Whenever I'm asked to speak about polling, someone always asks about the Internet: When will pollsters start conducting their surveys online rather than by telephone?
The question is no longer hypothetical. Surveys based on "panels" of respondents recruited online to answer questions on the Internet have been rapidly gaining acceptance in commercial market research. While most political opinion surveys are still done by telephone, we now see Internet surveys conducted by organizations like Harris Interactive, Zogby International and YouGov/Polimetrix cropping up more often. (Disclosure: YouGov/Polimetrix is the owner and primary sponsor of my Web site, Pollster.com.)
The growing use of Internet panel surveys has created significant controversy because the sampling method most of them use breaks with a critical element of survey orthodoxy. That debate got a significant jolt last month when ABC News polling director Gary Langer published a new study conducted by a team of Stanford University researchers that "finds trouble" in the form of consistently "less accurate" results for surveys conducted using opt-in panels, as online polls are.
In reality, the goal of obtaining a true random sample has always been difficult.
I want to review that study and the challenges that have been made to its conclusions. Before doing that, however, it is worth stepping back to consider the underlying argument about random probability sampling, what Langer describes as the "theoretical underpinning on which valid and reliable survey research is based."
The concept behind random sampling is straightforward and familiar to anyone who has taken a statistics class: Every member of the population of interest needs to have some chance of being selected into the sample (or to be technical about it, they must have a known, non-zero probability of selection). The selection procedure also needs to be mechanical and objective. Interviewers cannot pick respondents arbitrarily, and respondents cannot select themselves.
In reality, the goal of obtaining a true random sample has always been difficult. No matter how rigorous the methodology, some selected respondents will be unavailable or refuse to participate. By "opting out," they create the potential to introduce some statistical bias into the survey results.
The Internet, however, also poses two even bigger barriers to true random sampling. The first is that not all Americans are online, although the share that now use the Internet (79 percent according to the Pew Internet and American Life Project) nearly matches the number with landline phone service (80 percent according to the National Center for Health Statistics). So while coverage is still a problem for Internet surveys, it is a growing issue for landline-only telephone surveys as well.
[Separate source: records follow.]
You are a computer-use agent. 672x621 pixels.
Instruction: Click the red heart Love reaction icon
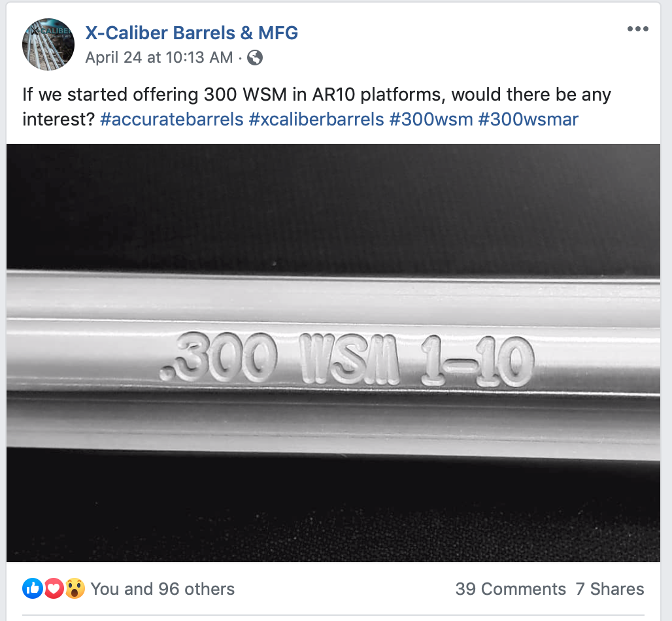54,588
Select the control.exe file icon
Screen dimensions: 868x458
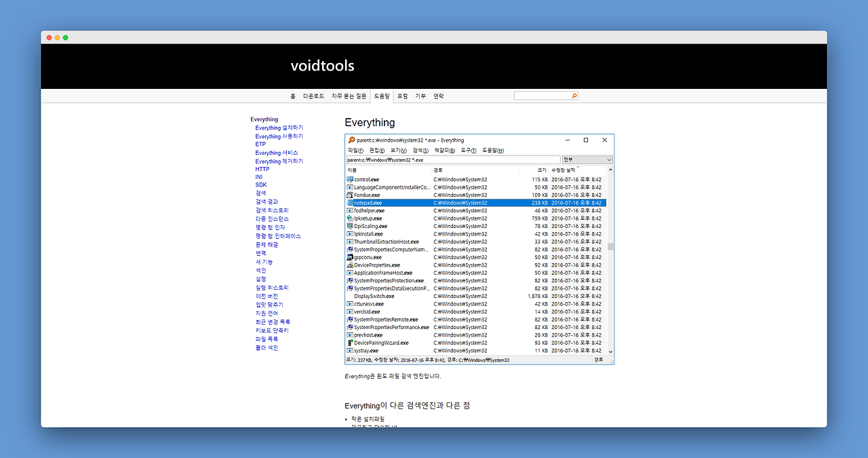point(350,179)
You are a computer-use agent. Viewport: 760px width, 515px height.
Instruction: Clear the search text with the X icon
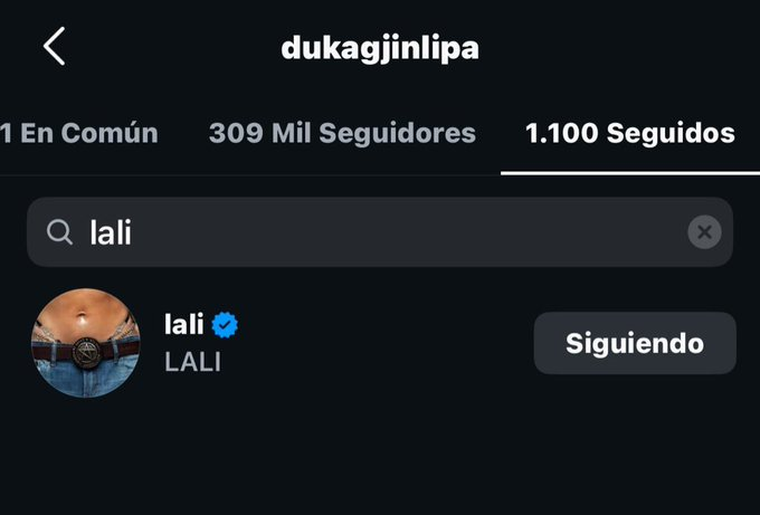tap(704, 233)
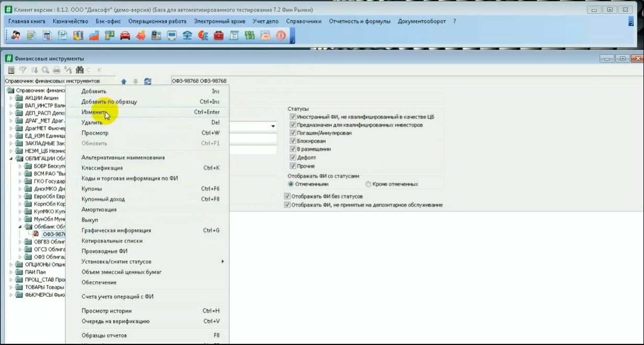
Task: Click the refresh icon beside the up arrow
Action: coord(148,82)
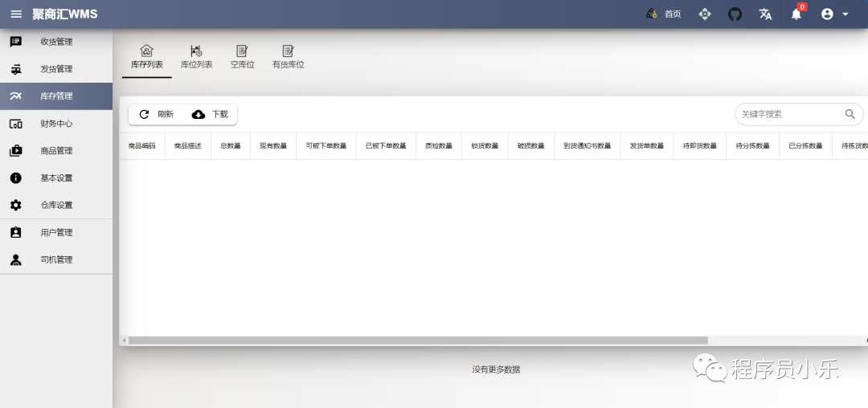Image resolution: width=868 pixels, height=408 pixels.
Task: Click the 下载 download button
Action: [x=210, y=114]
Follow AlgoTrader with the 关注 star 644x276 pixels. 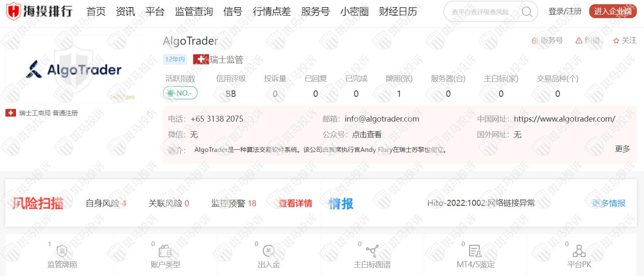[x=616, y=40]
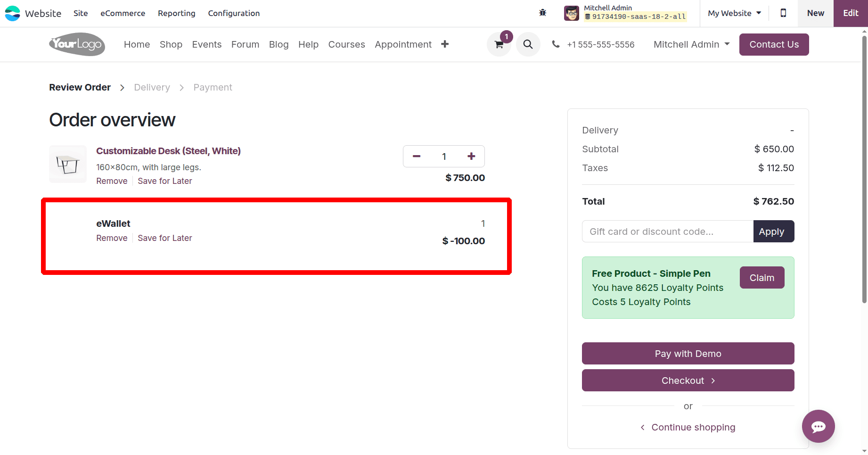Click Mitchell Admin avatar picture
868x455 pixels.
tap(572, 13)
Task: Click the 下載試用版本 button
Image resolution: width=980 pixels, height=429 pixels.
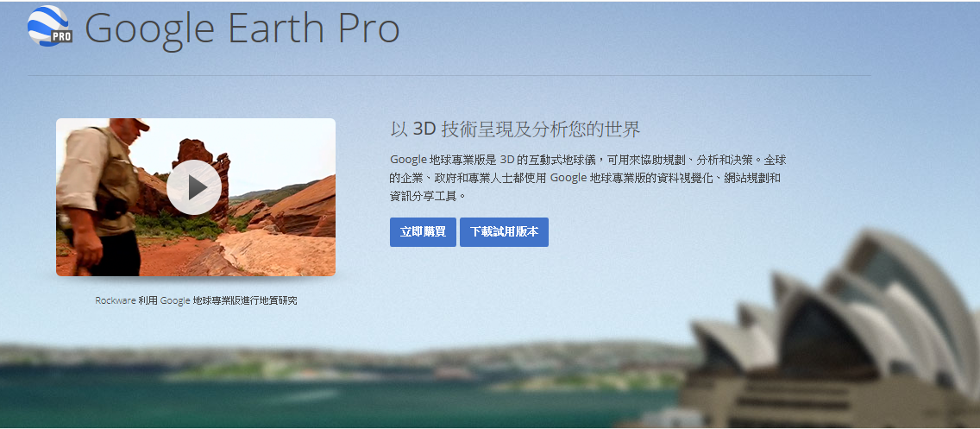Action: click(x=504, y=232)
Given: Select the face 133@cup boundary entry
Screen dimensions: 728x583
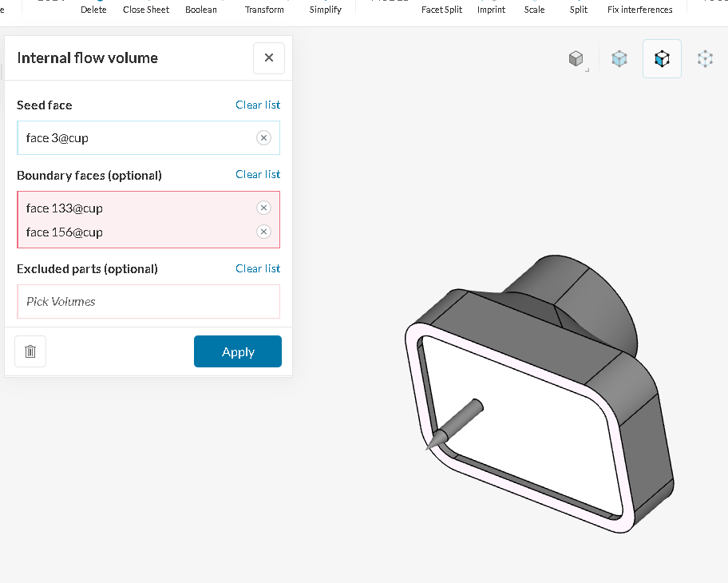Looking at the screenshot, I should pyautogui.click(x=65, y=208).
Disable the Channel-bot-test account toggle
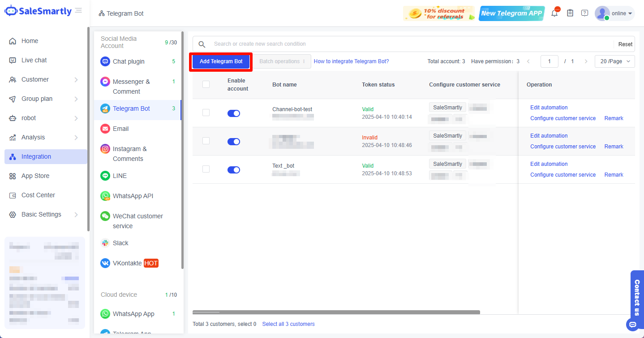This screenshot has width=644, height=338. pyautogui.click(x=233, y=113)
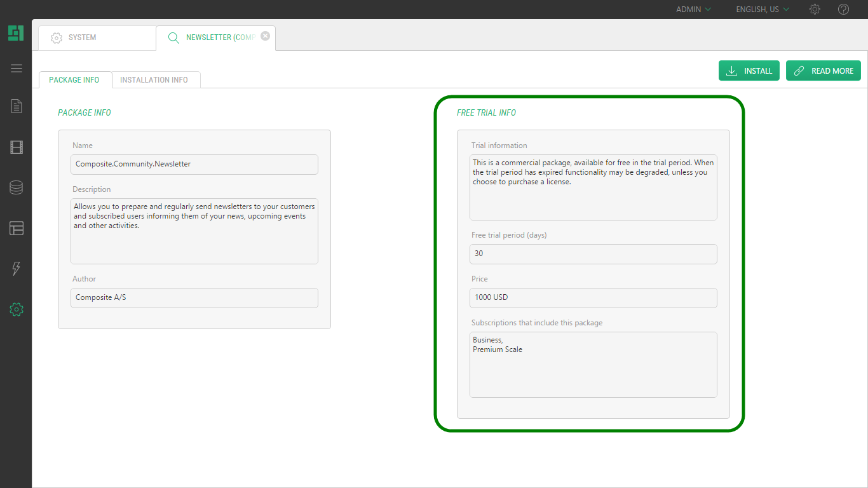
Task: Expand the ENGLISH, US language dropdown
Action: 762,10
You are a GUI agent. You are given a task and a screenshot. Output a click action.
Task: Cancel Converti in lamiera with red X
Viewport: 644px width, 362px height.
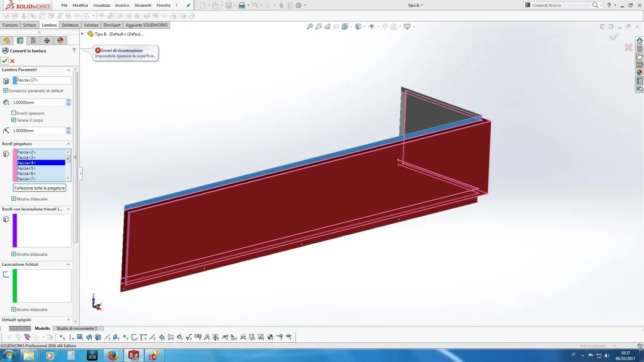click(12, 61)
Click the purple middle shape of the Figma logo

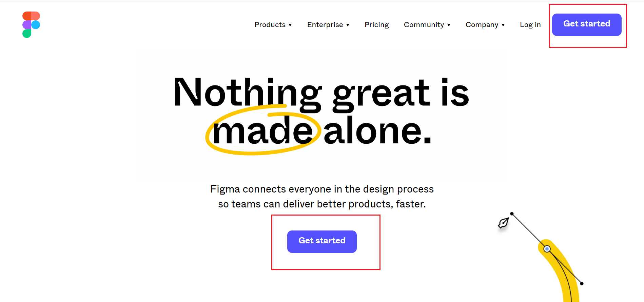26,24
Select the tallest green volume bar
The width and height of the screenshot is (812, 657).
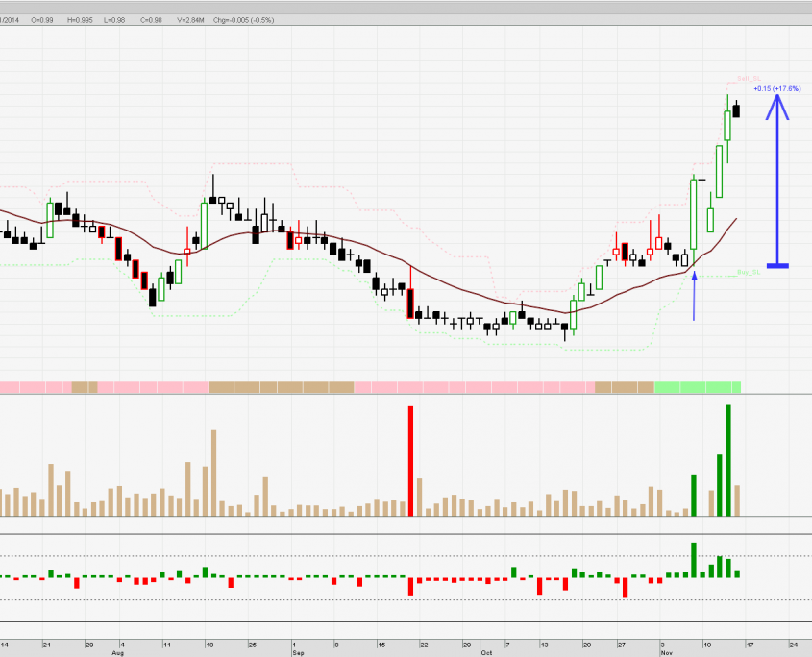tap(727, 460)
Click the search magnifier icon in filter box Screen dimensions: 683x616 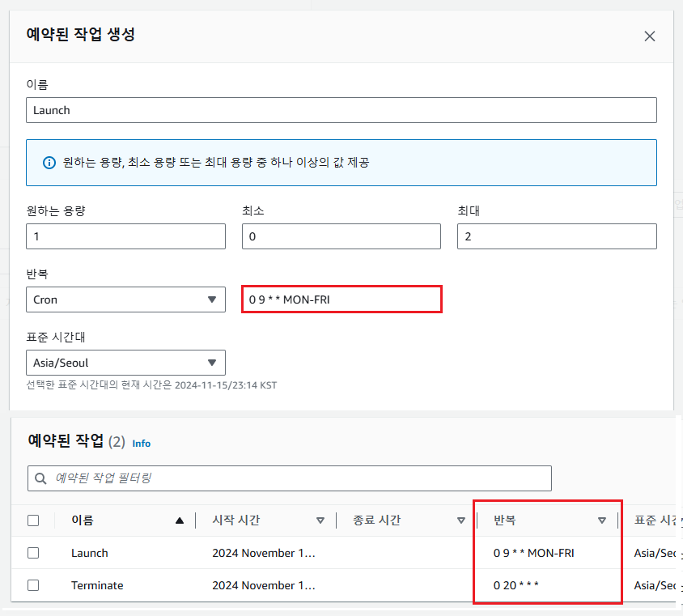(x=41, y=478)
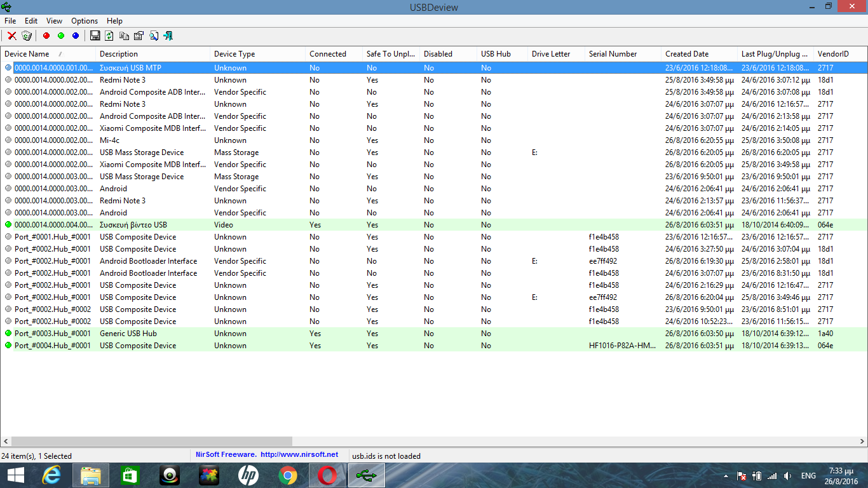Click the recycle bin toolbar icon
This screenshot has width=868, height=488.
click(27, 36)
The bigger problem is that pollsters lack a "sample frame" for the Internet. In other words, there is no comprehensive list of Internet users and no mechanism comparable to 10-digit telephone numbers that allows us to select online Americans at random. Even if such a mechanism were available, most e-mail providers ban unsolicited e-mail, and most of us routinely delete those messages from unknown addresses that manage to slip through our spam filters.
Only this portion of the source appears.